Farm Blog

Mark Your Calendar!

Mark your calendar for our first syrup availability of the year on Saturday, March 12th March 19th!! (Update! Due to inclement weather we have postponed this event from the 12th to Saturday March 19.) We will be selling syrup in person at Molley Chomper cidery in Lansing, NC from 3-6! Syrup will be available both by the bottle and by the case. This is our only in-person event on the books this season, so come to Lansing and make a day of it! Pick up a pizza from Pie on the Mountain and bring it over to Molley Chomper to eat while you sample their amazing array of hard ciders made with locally sourced ingredients and farm collaborations including a syrup/cider colab with Waterfall Farm which will be available on tap and by the bottle. And don’t miss Old Orchard Creek General Store where you will find Hatchet coffee, Stick Boy pastries, and a lovely curation of books and gifts!

For the past couple of years, Molley Chomper has been making a special barrel aged cider with our syrup called Waterfall Farm Maple. It is a blend of late-season apples including York, Stayman Winesap, and Rome. Post-fermentation, they rack the cider in oak barrels and top them weekly over three months with Waterfall Farm maple syrup. This gentle secondary fermentation transforms the maple syrup yielding a rich, sub-acid and near-dry cider with notes of oak, vanilla, and baked apple. You can drink it right away, or it will age well if saved for a cold winter night. This is a dry cider, and the addition of sugar from the syrup in the secondary fermentation bumps this cider to 10% abv which technically makes this an apple wine rather than a cider.
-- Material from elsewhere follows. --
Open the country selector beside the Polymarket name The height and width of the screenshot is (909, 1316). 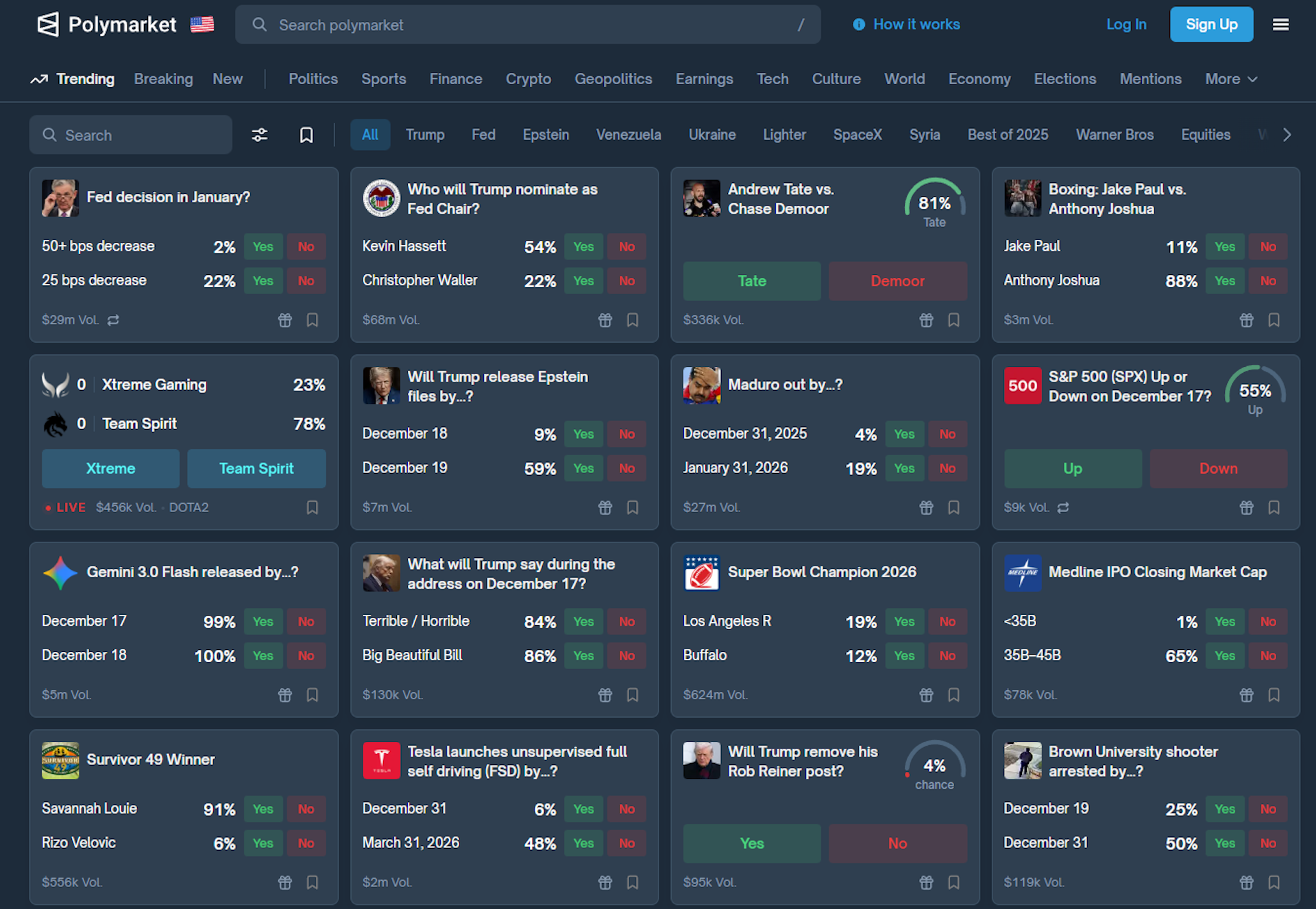202,25
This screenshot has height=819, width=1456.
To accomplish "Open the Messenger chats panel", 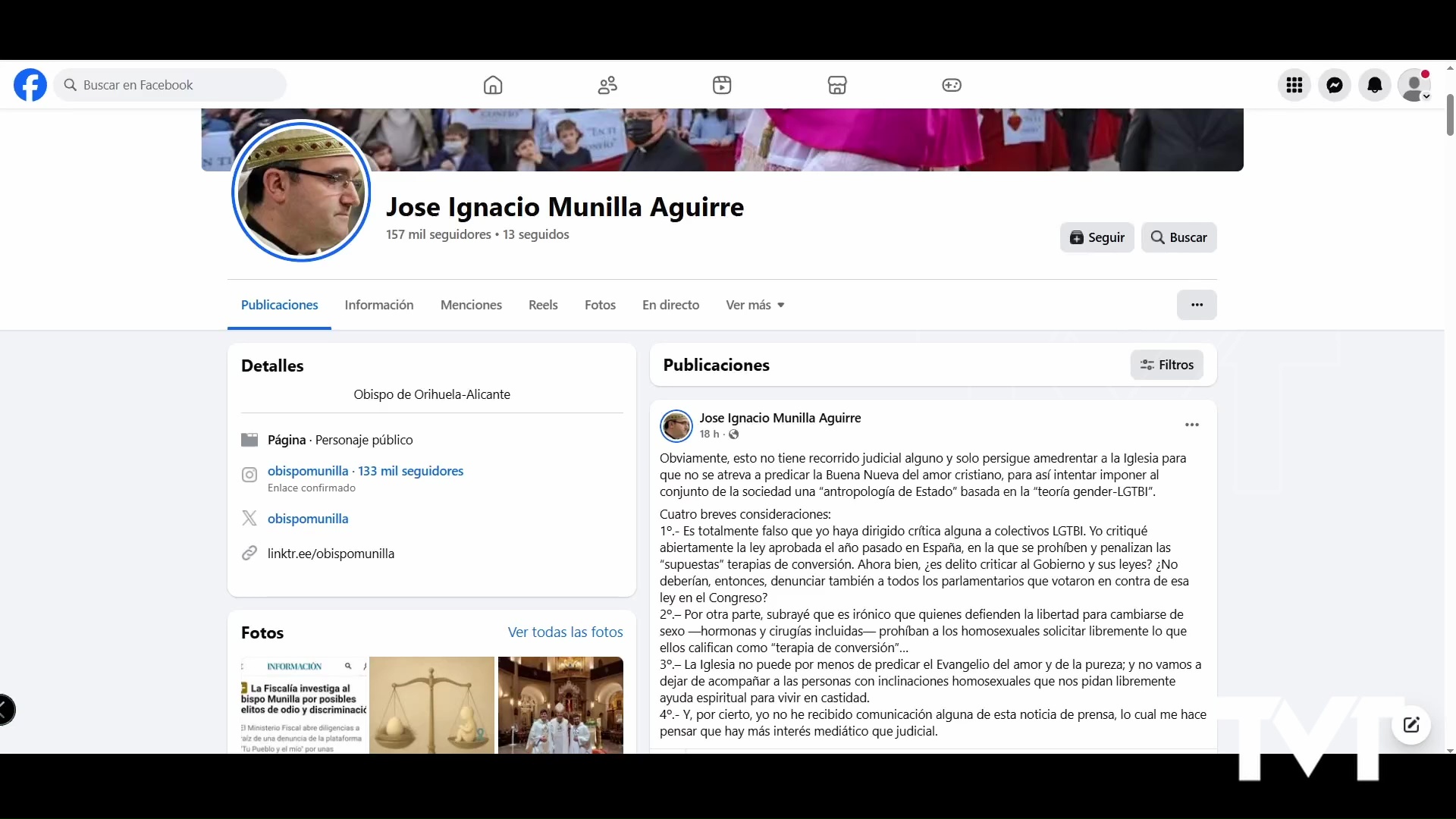I will click(x=1335, y=85).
Maeve and Michael at the end of a boil. You can see the days haul bottled and cooling on the back wall.

Today is the 22nd of February and the season has been as perfect as it gets. The freeze and thaw cycles, the high and low barometric pressure, and the snow and rain have all come as if we ordered it that way. Mother Nature has been very cooperative and has us smiling about the forecast for the next ten days.

The new reverse osmosis machine is everything we hoped it would be and more. Here at midseason we have only used 1.25 cords of firewood. That is less than half what we have used by this time in past years. It has also sped up our time boiling and cleaning up, and we are very happy to reduce our carbon footprint!

The early syrup was lite and golden, but short lived. Now it has turned a velvety red and is yummy with hints of vanilla and butterscotch, the distinctive flavor of Waterfall Farm maple syrup coming out of our unique amphibolite soil.

Yesterday Michael boiled a small sap run, about 300 gallons, from the weekend to get ahead of a big run anticipated last night. We didn’t want the tanks overflowing by morning. There was rain moving in and the sap always flows stronger with the low pressure that comes with it. We have about 600 gallons of sap on hand today to boil through. This is sugar season!